*** MATERIAL FOR THIS TASK ***
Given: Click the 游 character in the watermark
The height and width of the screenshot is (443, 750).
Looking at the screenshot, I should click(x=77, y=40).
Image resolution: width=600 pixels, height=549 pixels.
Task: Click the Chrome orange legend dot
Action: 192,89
*** End of MATERIAL FOR THIS TASK ***
§ TASK TO COMPLETE
Your reply must repeat the entries above exactly and in full.

§ TASK RESPONSE
Given: Click the 游 character in the watermark
The height and width of the screenshot is (443, 750).
Looking at the screenshot, I should click(x=77, y=40).
Image resolution: width=600 pixels, height=549 pixels.
Task: Click the Chrome orange legend dot
Action: 192,89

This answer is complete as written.